═══ Given text ═══
Home > Looking Back, Ministry > When They Wouldn’t Accept “No” As An Answer

When They Wouldn’t Accept “No” As An Answer

(This is my 5th post about my journey in, out, and eventually back into ministry.)

My degree required a Master’s Thesis in addition to my classwork.  During my second year of class work, I proposed a thesis on “Dietrich Bonhoeffer and the Theological Implications of His Resistance to the Third Reich.”  After a few tweaks, they approved my thesis project.

I only had to do the research and write it.  Only.

No problem, right?  I enjoyed school.  I thrived on research and writing papers.  I could knock this out and move on to my doctorate.

It proved to be a little more difficult than that.  Maybe I had burnt out.  Maybe the emotional toil that I had and continued to inflict on myself about the failure at the church had spread into other parts of my life.  Whatever had happened,  I wanted nothing to do with school.  In my last semester of school work, I once again got all “A’s” but I now had force myself to do the work.

I didn’t know if I had the energy or the mental stamina to enroll for doctoral studies for three to five more years.  It seemed like that would be the rest of my life.

Then I began to pay attention to the economy.  If I somehow managed to survive enough to get a doctorate, then what?  Would I be able to get a job at a university?  More and more I kept hearing of people who’d gotten their doctorates, but were unable to locate a job at a university.

I couldn’t take another failure like that.

I didn’t know what to do.

I started my third year of graduate school.  All of my classwork had been completed, so I only needed to write that thesis.  The folder with my proposal sat there neglected on my desk.

Instead, I started writing short stories.  I don’t know if I expected something to happen with this.  Maybe someone would publish them.  Maybe someone would give me a contract to write a novel based on my short stories.  It was an escape.  During the time I spent writing those stories, I didn’t have to think about my future or my thesis or my failure as a minister.  I wrote.

Although I couldn’t face the possibility of another failure, I had chosen to try something with an astronomical failure rate.
═══
Do this => Quote every sentence in the post about leaving and returning to ministry that begins with the word "Maybe."
═══ Recorded data ═══
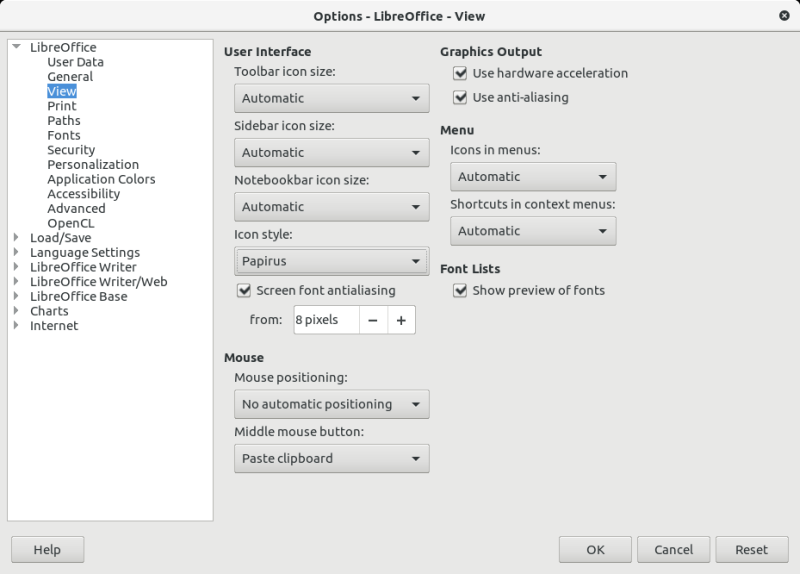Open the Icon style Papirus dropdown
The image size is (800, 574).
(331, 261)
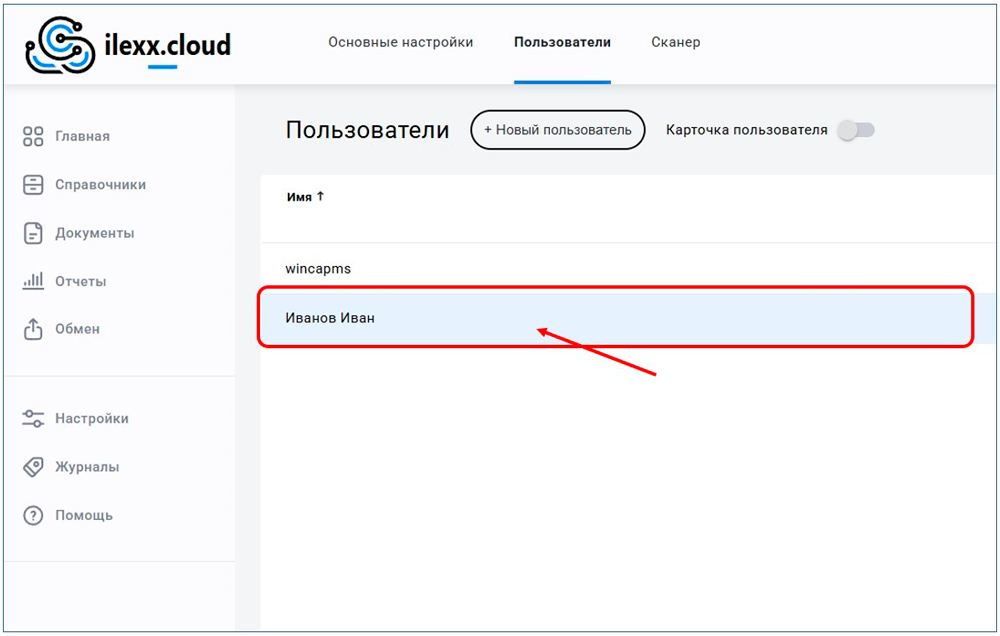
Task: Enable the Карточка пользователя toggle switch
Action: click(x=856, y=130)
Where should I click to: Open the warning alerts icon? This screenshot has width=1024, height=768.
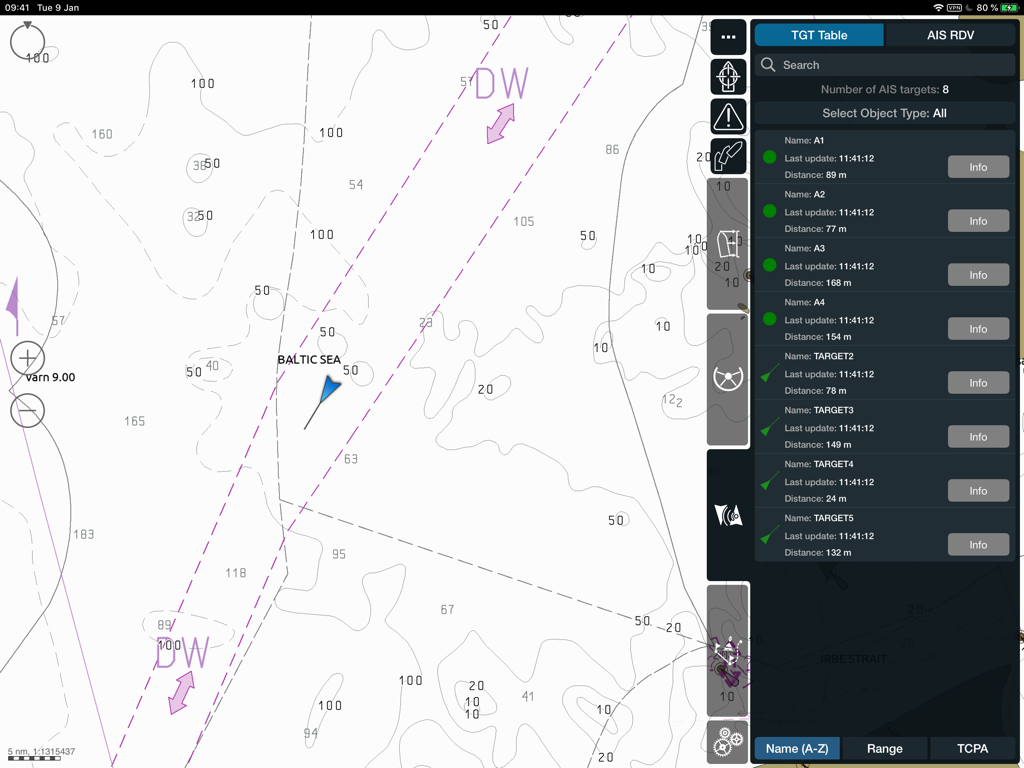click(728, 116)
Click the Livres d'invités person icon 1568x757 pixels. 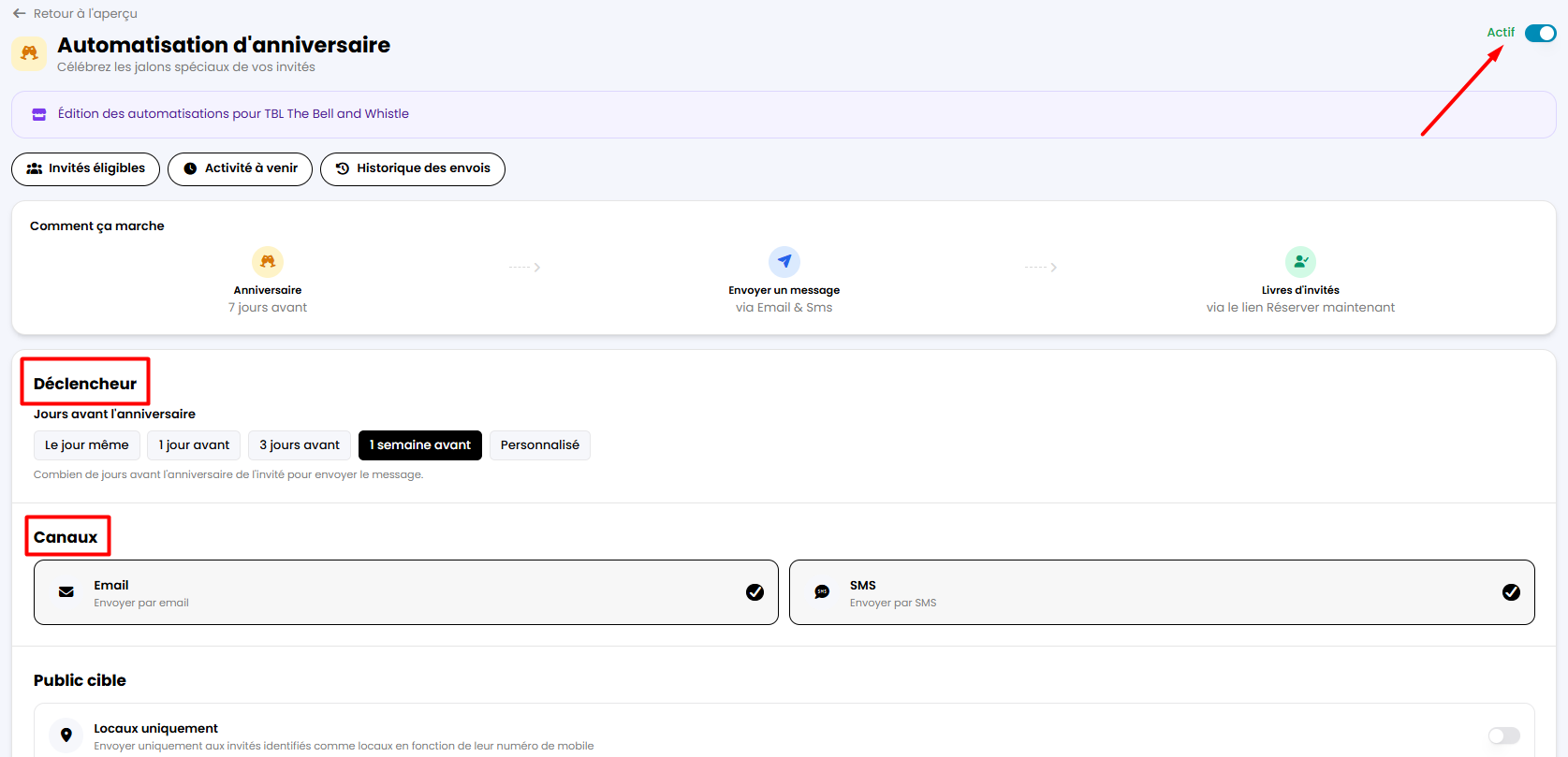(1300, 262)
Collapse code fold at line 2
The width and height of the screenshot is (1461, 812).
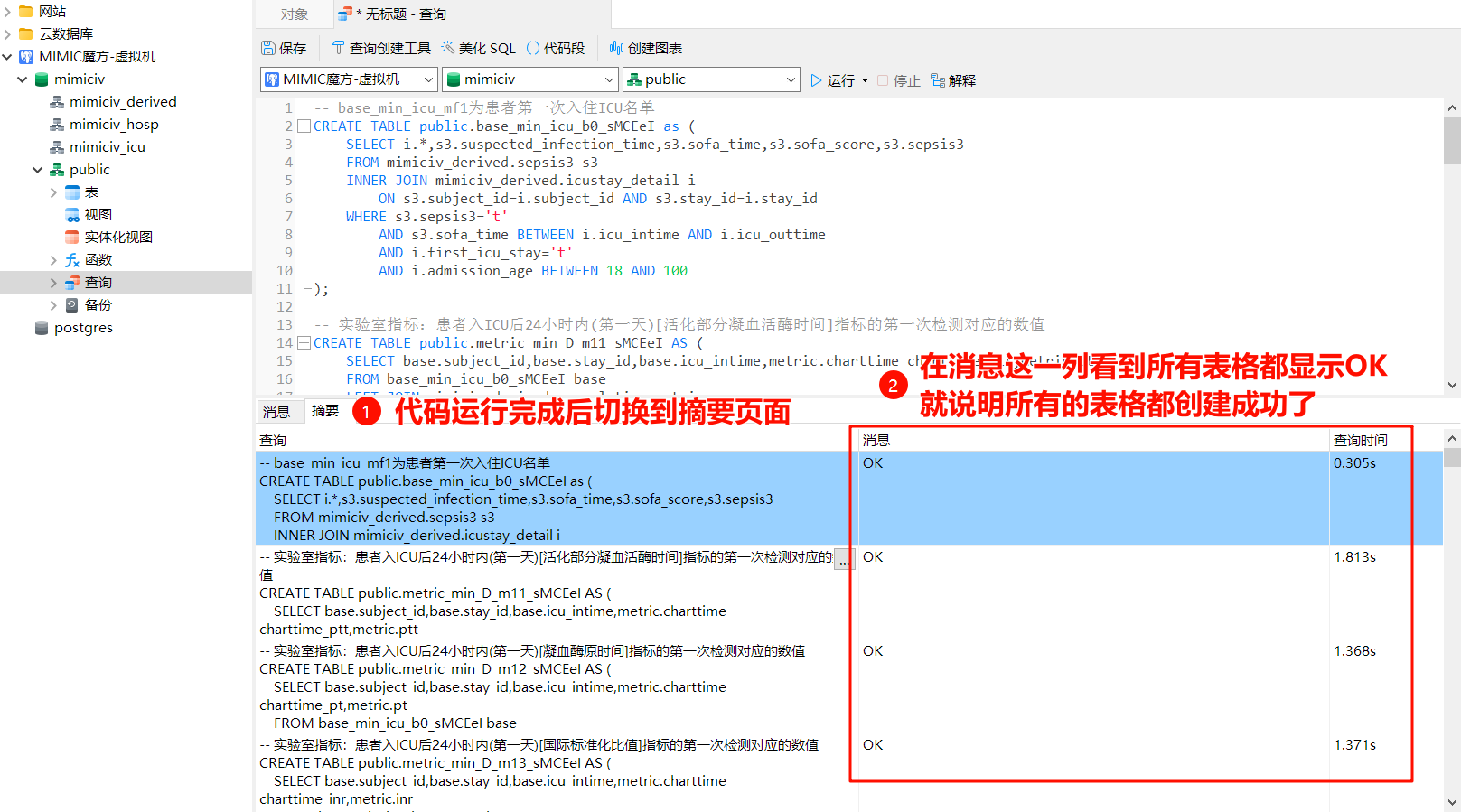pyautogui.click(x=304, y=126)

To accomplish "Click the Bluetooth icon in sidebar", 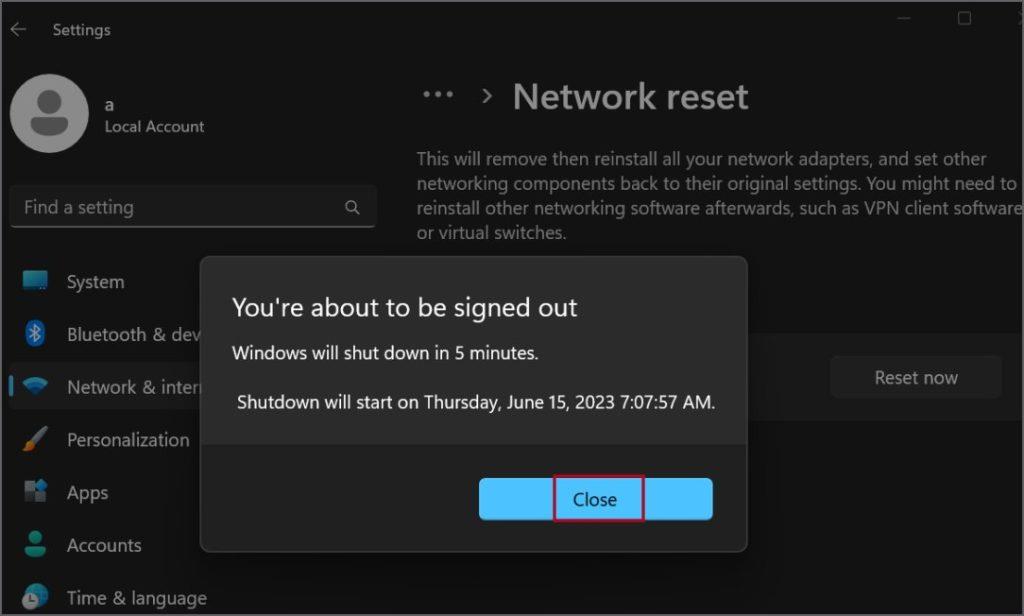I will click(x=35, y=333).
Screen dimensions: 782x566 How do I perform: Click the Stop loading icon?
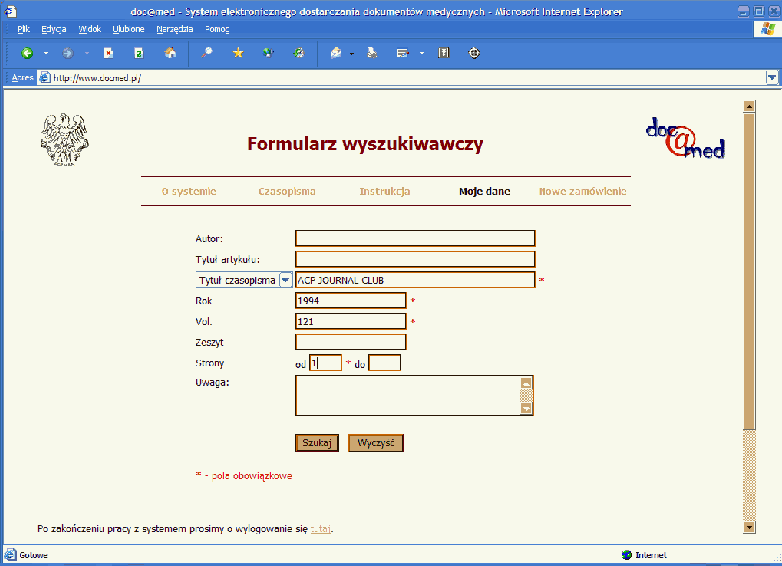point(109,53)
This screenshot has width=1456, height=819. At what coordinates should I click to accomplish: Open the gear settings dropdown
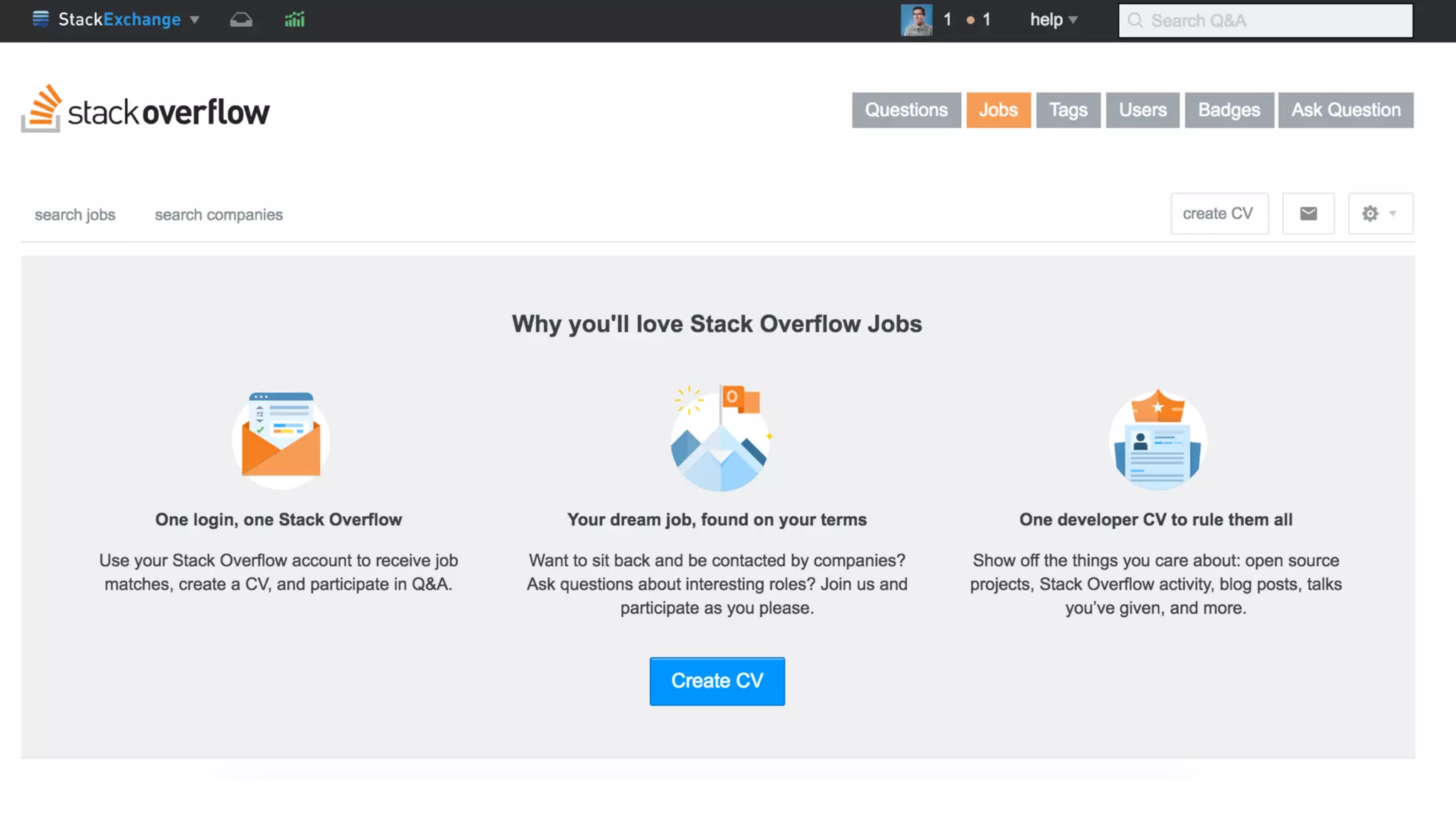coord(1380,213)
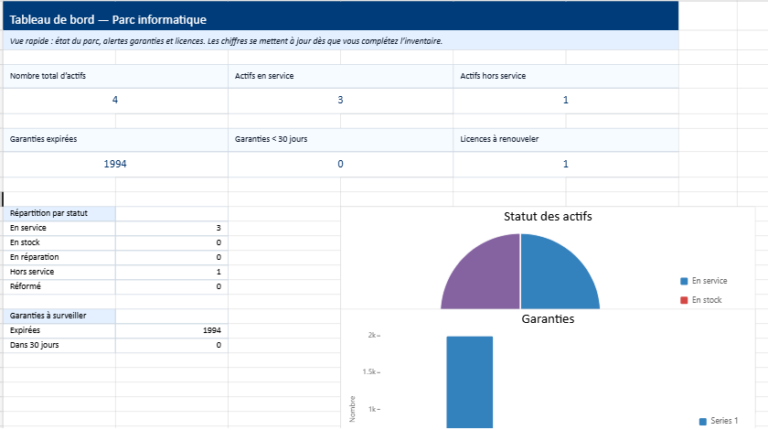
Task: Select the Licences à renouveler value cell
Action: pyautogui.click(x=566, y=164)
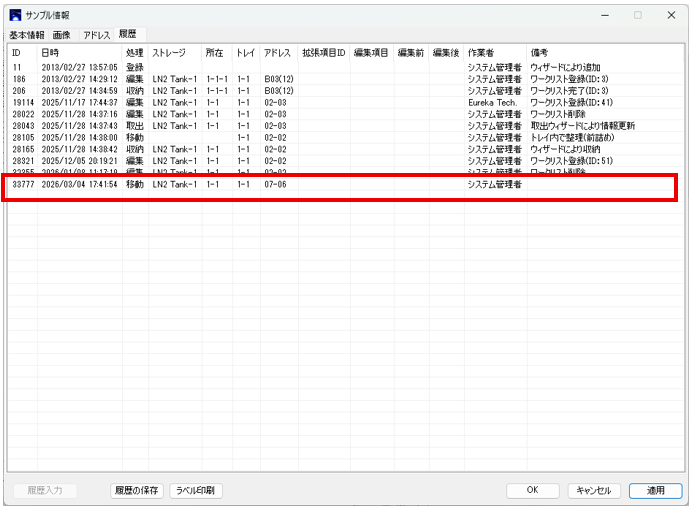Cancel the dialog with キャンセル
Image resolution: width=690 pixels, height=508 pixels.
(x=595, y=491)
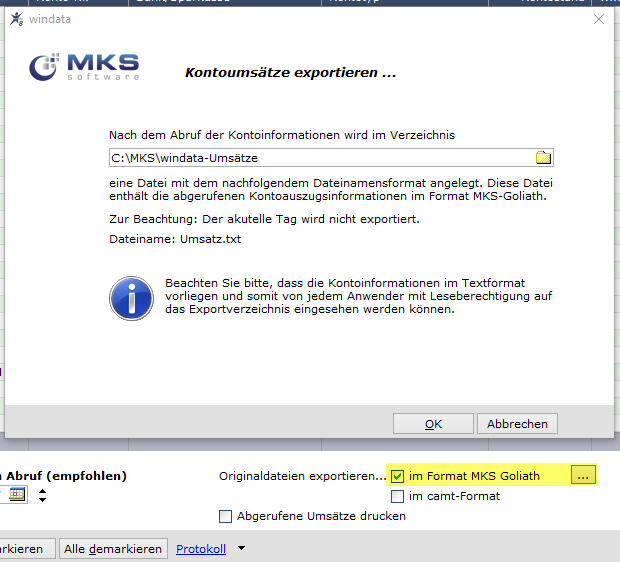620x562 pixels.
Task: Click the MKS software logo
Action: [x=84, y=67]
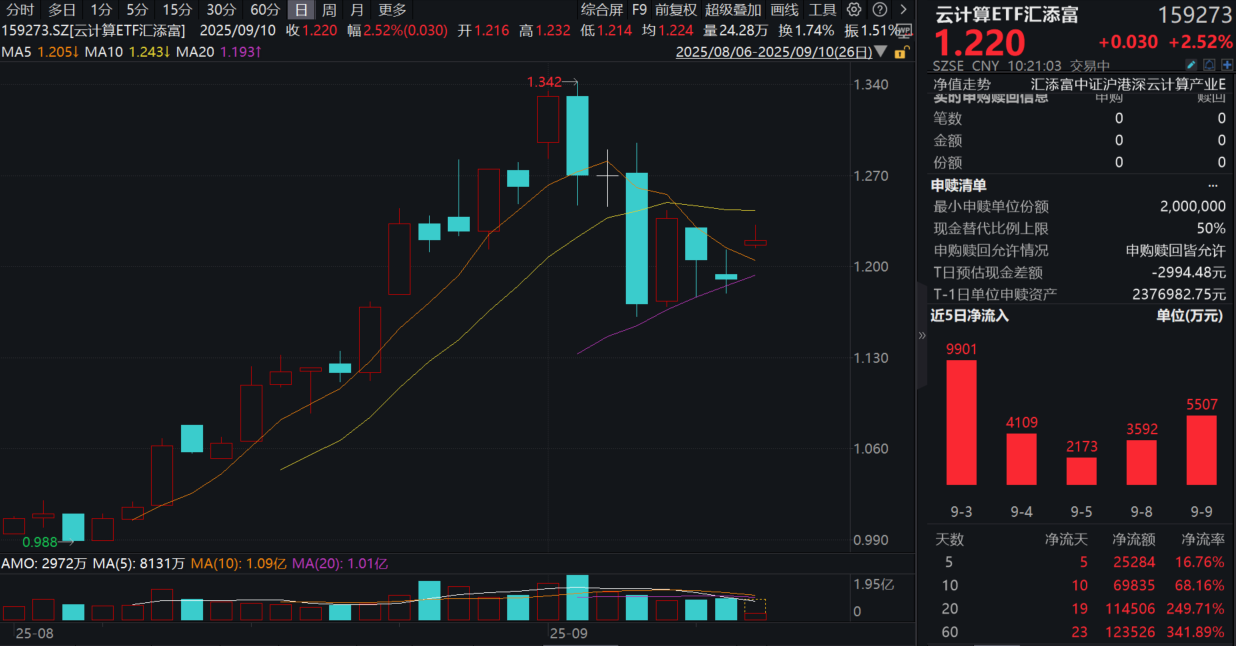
═══
Result =>
- Maybe I had burnt out.
- Maybe the emotional toil that I had and continued to inflict on myself about the failure at the church had spread into other parts of my life.
- Maybe someone would publish them.
- Maybe someone would give me a contract to write a novel based on my short stories.